After two weeks, look at your numbers. Which amount of water grew the tallest plant? Because you ran a fair test, you can trust your answer. You can read more about how seeds become plants in The Life Cycle of Plants.

Try this instead: paper aeroplanes

No seeds? Test paper aeroplanes! Change one thing β€” for example, the size of the wings β€” and keep everything else the same: the same paper, the same throw, the same launch spot. Measure how far each plane flies. Throw each plane three times and find the average distance. Repeating like this evens out lucky or unlucky throws.

Why fair tests matter

Fair tests are how scientists learn the truth about everything, from which medicine helps people to which crops grow best. Without fair tests, we would just be guessing. Now you know the trick: change one thing, measure one thing, keep the rest the same β€” and you will get an answer you can trust. This careful thinking is part of the bigger plan scientists follow, which you can explore in How to Be a Scientist: Observe, Predict, Test.

Quick quiz

Test yourself and earn XP

What makes a test a 'fair test'?

The thing you change on purpose is called the...
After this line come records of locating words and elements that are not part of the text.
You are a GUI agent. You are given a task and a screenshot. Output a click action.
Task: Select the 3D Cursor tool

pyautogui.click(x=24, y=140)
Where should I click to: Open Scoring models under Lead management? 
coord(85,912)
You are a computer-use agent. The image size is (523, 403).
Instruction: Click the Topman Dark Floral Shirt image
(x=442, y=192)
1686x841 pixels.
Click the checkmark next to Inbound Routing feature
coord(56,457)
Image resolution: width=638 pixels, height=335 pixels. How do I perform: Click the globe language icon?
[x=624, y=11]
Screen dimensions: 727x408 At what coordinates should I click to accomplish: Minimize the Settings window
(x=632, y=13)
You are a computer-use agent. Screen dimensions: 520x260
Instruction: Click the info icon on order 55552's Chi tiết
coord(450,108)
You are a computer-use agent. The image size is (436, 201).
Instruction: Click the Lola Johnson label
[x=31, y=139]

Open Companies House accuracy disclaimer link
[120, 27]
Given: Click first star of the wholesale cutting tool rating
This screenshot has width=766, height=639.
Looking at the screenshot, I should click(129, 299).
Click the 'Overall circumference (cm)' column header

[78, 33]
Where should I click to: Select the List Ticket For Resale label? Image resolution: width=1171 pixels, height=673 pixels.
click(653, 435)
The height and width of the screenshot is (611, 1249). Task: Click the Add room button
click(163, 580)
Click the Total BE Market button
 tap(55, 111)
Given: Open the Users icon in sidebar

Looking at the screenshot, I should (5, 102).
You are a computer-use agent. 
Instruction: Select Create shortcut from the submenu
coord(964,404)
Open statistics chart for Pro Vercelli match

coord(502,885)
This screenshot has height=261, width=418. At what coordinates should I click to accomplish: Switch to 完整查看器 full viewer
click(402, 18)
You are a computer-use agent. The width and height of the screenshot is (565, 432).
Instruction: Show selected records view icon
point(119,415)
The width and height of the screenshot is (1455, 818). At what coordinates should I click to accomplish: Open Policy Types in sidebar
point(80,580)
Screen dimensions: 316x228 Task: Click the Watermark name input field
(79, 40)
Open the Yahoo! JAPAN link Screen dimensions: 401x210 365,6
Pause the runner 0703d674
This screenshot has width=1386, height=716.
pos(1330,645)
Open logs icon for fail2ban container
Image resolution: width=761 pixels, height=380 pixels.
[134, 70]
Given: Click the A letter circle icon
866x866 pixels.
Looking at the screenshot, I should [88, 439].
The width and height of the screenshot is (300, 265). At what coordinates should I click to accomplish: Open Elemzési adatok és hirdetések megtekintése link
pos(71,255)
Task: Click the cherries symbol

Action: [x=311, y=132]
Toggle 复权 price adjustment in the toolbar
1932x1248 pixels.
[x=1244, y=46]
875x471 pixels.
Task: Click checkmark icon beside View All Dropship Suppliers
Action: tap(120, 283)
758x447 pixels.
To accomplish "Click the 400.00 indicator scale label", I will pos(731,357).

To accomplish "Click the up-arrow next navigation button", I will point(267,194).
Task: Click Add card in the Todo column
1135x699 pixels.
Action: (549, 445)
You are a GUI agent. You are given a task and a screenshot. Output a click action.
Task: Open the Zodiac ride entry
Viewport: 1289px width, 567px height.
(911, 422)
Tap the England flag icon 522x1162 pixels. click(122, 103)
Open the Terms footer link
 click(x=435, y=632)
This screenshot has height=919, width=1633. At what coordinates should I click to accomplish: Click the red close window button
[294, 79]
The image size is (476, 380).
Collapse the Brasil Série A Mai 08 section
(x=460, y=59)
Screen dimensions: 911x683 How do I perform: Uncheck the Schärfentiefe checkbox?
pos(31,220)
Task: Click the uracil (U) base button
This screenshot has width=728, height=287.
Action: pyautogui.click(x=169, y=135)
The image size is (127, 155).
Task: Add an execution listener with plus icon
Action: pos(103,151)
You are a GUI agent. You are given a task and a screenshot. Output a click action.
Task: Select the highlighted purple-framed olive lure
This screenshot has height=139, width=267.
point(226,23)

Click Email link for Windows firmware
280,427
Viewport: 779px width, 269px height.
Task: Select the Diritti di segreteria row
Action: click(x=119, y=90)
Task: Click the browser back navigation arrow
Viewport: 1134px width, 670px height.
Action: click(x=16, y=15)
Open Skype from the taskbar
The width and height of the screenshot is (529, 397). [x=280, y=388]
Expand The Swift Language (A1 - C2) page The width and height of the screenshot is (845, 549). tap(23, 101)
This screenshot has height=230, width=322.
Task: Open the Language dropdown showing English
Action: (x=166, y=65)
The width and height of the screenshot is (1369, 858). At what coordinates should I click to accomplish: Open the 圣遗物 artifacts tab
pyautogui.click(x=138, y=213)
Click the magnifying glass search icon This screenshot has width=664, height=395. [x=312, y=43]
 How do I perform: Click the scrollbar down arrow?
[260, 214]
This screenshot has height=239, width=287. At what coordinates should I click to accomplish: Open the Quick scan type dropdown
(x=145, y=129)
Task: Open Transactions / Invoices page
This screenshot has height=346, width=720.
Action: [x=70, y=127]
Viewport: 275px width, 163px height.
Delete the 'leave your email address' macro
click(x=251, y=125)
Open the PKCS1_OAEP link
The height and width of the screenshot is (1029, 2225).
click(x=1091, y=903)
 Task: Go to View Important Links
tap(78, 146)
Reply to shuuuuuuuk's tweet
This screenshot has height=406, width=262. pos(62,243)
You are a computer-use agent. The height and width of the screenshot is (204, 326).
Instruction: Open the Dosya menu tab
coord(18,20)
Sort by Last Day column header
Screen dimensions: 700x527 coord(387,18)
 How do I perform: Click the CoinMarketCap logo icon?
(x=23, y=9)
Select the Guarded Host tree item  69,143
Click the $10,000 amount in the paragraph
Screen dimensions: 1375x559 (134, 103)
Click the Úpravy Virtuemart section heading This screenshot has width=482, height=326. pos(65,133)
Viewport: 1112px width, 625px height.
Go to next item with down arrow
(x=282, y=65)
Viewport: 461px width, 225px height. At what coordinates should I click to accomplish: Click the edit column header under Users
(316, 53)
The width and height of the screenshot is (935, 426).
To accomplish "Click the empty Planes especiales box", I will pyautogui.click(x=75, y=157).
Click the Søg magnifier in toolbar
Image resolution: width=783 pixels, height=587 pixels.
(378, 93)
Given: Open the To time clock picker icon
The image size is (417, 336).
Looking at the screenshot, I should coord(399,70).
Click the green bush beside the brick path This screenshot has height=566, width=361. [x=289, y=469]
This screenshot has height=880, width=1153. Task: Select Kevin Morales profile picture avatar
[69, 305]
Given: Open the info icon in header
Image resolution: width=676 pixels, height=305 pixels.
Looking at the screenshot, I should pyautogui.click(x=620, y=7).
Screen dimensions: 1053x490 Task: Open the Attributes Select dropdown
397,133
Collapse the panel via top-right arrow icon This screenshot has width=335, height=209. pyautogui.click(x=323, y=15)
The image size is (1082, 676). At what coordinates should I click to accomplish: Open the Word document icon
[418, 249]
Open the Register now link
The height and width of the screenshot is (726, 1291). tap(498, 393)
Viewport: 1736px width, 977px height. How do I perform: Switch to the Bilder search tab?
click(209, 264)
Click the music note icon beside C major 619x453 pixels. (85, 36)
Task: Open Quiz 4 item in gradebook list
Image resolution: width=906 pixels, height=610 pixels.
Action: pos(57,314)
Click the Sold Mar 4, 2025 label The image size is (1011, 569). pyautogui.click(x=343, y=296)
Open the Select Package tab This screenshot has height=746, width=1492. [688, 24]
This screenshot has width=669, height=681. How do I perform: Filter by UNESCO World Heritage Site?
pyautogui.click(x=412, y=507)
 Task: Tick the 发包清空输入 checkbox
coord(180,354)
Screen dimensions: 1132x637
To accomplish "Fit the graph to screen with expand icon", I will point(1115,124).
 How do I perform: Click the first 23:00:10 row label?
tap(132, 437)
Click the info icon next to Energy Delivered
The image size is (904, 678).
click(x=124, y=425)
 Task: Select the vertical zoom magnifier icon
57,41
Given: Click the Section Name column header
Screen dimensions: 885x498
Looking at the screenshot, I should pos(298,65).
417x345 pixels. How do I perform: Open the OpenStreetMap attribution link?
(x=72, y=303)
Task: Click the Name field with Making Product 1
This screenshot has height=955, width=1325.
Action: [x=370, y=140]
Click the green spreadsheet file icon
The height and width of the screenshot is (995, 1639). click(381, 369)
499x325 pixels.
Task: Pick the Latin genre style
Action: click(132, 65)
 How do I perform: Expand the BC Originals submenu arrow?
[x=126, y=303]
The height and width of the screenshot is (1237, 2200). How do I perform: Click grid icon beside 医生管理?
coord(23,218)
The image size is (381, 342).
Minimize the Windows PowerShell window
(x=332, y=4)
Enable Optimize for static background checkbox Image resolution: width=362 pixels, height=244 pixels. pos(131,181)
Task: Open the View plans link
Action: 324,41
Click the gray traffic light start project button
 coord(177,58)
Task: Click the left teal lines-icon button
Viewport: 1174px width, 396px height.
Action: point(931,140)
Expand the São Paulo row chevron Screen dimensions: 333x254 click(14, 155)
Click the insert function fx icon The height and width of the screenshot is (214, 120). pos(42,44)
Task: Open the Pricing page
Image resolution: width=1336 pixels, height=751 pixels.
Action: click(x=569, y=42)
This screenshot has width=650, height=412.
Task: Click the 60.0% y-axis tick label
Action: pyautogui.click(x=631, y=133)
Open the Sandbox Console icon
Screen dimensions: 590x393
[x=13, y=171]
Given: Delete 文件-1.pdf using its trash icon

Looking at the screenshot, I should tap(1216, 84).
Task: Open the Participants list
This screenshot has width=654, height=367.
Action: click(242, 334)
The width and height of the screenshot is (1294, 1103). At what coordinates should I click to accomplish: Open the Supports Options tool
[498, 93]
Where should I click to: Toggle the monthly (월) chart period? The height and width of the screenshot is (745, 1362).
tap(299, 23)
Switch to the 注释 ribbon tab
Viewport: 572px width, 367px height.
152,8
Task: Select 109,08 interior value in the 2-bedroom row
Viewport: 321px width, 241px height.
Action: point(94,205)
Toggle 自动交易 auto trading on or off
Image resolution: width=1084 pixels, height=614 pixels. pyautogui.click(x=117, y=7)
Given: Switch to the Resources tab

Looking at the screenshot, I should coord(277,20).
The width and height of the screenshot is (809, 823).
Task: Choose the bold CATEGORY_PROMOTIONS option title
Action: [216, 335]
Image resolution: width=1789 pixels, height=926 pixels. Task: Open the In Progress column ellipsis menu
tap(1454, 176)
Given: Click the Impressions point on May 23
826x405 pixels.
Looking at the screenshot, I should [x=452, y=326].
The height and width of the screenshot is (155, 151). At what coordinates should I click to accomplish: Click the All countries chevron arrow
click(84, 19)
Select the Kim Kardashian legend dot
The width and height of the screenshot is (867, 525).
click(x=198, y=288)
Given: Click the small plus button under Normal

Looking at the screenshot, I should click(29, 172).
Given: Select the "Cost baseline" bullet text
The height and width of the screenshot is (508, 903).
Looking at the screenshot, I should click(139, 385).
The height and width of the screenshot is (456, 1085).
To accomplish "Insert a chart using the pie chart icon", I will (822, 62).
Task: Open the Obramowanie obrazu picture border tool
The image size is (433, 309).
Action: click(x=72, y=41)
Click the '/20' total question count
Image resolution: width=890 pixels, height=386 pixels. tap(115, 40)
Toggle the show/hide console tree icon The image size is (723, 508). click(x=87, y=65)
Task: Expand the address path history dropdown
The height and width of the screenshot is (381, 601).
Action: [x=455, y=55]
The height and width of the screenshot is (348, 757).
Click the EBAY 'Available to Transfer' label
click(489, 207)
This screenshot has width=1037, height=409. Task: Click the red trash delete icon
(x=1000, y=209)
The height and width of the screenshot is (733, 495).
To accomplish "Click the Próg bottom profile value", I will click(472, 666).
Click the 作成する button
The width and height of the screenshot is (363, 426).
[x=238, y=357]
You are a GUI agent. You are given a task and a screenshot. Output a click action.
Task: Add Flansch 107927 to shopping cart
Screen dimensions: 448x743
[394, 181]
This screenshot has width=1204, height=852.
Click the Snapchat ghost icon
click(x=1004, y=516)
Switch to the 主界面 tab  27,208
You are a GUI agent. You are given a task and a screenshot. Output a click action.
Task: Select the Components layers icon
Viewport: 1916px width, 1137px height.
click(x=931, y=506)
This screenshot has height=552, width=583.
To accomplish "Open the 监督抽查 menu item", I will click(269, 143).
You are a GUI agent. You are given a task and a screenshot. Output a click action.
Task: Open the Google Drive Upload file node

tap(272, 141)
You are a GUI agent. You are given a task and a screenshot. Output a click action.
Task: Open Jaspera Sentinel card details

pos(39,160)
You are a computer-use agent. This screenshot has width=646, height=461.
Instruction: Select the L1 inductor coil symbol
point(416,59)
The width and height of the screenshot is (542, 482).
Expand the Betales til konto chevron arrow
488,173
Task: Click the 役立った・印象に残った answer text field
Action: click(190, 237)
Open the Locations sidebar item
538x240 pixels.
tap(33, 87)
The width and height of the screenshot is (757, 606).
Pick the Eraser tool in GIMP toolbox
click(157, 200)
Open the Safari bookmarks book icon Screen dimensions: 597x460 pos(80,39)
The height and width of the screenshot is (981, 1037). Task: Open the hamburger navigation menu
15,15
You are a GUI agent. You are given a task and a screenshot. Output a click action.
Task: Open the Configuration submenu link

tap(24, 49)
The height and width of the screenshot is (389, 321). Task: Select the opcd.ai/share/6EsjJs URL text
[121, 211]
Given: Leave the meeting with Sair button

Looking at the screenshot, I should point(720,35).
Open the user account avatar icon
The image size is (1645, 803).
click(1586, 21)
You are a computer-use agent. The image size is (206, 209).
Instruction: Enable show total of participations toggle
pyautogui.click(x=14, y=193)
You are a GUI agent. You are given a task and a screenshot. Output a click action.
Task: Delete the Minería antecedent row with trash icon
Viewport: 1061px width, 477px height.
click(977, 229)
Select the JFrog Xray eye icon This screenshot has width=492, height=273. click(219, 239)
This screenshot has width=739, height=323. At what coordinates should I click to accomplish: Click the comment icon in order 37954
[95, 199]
The thing you measure to get your result is the...

Why do we keep control variables the same?

If you test which water makes plants grow tallest, what should stay the SAME?

FAQ

Because then you would not know which change caused the result! Imagine you give one plant more water AND more sunlight, and it grows taller. Was it the water or the sunlight? You cannot tell, because you changed both. Changing only one thing at a time is slower, but it gives you a clear, trustworthy answer. That is the whole point of a fair test.

Repeating means doing the same experiment more than once and checking you get a similar result each time. Sometimes a strange thing happens by chance β€” a seed might just be a dud, or a gust of wind might catch a paper aeroplane. Doing the test three times and taking an average evens out these flukes and makes your result much more reliable.